Eğer yeterince böyle film izlememişseniz siz de gaza gelebilirsiniz. Yarın 8'de uyanırım (Ah! Ne kadar da güzel bir sabah), duşumu alır taze çayımı-kahvemi yudumlarken arkamdan böyle bir müzik başlar benim de, sonra dersime (ya da işime) giderim. Rüzgar yolda saçlarımı savurur, ben dersi kusursuz bir konsantrasyonla dinlerken bir yandan da inci gibi yazımla notlar alırım. Dans kursuna başlarım, bilmem kaç aydır baş ucumda okumamı bekleyen kitabı okur, daha sonra yeni kitaplar alırım, ayda 2-3 kitap bitirir, mutlaka sinemaya ve tiyatroya giderim, hafta sonları arkadaşlarımla buluşur eğlenirim. Her gün X dakika ders notlarıma bakarım. Fotoğrafçılık kursuna bile giderim belki, ne zamandır istiyordum. Mutfağa daha çok girer, yeni tarifler denerim. Çok sosyal, kültürlü, mutlu bir insan olurum, hayata verdiklerimin karşılığını da böylece alı.... hops. Burada duralım. Bu filmlerden yeterince görüp, bu gaza gelişi defalarca yaşadıktan sonra buraya yazacaklarım hiç ama hiç iç açıcı değil. İşin gerçeği kendimi böyle "bundan sonra çok çalışkan, özgüvenli, erkenden uyanan, asla ders kaçırmayan zıpçık gibi bir insanım" diye gaza getirdikten sonra (yani ertesi gün) yaşadığım hayat hiç değişmedi. Değiştiremedim ne kendimi ne yaşadıklarımı. Ve bu döngü tekrarladıkça "başarı hikayesi" konulu filmlere olan bakış açım da değişti. Mümkün olduğunca izlemedim. Çünkü o eski gaza gelme hissinin yerini; kendine, hayatına, monotonluğuna sövgü, derin bir hayal kırıklığı ve yalnızlık hissi aldı.
Ertesi gün asla erkenden kalkıp duşunu alıp kahve-çay yapıp, enerjik bir halde yollara düşen insan olamadım. Ertesi gün ilk dersi kaçırdım, baş ağrısıyla uyandım, ilk bilmem kaç dersi kaçırdıktan sonra kendime söverek kafamın içindeki GİTMEK İSTEMİYORUM OKULA sesine kulak tıkamaya çalıştım. (Genellikle başarısız olarak, kalan dersleri de kaçırdım.) Saçlarım hiç bir zaman istediğim şekli almadı, giydiğim kıyafet üstümde benim için dikilmiş gibi durmadı... Taktığım kolye bile ters döner benim. Cidden, ben dün niye gaza gelmiştim ki?

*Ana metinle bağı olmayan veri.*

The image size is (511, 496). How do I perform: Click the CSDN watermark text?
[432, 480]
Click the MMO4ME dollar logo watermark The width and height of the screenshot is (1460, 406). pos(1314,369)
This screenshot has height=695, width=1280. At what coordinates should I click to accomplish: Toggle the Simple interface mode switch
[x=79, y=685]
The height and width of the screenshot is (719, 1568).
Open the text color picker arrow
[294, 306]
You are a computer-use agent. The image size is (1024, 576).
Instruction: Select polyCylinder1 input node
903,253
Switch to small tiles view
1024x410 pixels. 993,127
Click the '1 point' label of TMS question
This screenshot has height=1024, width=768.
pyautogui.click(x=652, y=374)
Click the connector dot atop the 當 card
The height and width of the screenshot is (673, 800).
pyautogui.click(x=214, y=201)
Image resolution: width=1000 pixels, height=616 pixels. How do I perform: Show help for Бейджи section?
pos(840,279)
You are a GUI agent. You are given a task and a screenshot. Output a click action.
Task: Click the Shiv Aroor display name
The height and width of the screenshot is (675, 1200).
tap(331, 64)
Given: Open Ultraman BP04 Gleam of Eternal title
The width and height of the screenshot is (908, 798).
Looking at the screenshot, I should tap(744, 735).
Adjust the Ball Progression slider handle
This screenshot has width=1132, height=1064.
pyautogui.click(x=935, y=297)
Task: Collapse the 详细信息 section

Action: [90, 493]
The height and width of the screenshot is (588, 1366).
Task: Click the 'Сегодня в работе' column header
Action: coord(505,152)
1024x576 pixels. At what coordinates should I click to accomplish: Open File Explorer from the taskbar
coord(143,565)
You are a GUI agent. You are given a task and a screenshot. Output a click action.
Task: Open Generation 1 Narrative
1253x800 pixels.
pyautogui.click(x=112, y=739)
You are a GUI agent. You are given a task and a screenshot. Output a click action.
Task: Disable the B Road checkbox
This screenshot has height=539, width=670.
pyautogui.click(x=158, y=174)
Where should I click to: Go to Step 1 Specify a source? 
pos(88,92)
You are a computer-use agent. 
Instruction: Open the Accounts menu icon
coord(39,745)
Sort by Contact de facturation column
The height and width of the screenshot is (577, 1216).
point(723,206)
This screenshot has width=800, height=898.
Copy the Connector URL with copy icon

Eğer yeterince mutsuzsanız, yani, hayatınızdan (aslında kendinizden) ve gidişatından memnun değilseniz, bir film ya da dizi izlerken, kitap okurken... hayatın herhangi bir yerinden kendinize benzetebileceğiniz karakterler ararsınız. Ben böyleyim. Film izlerken gördüğüm en perişan ve dağılmış haldeki insanla özdeşleşirim. Filmin sonunda o çok mutlu olsun isterim. Sanki onun mutlu sonuna ulaşması, benim için hala umudun var olduğunu kanıtlar. Sanki onun mutlu olması, "bak bu bile mutlu oldu, demek ki sen de olacaksın" mesajını verir bana. Evet aslında çok zor değil hayatını değiştirmek, eminim pek çok insan yapıyordur. Memnun olmadıkları şeyleri değiştirip, kendileri için daha çok çabalayıp,  hayatlarını yoluna koyan güçlü insanlar var. İşte burada benim "asimileliğim" devreye giriyor. Yok efendim erken uyan, enerjik ol, çalışkan ol, umut dolu ol, insanlara gülücük saç, sabırlı ol falan... Ben nerede, bunlar nerede? Belki bir zaman bir yerlerde içimde bunları başarabilecek güçte biri vardı, ama maalesef, o artık "asimile".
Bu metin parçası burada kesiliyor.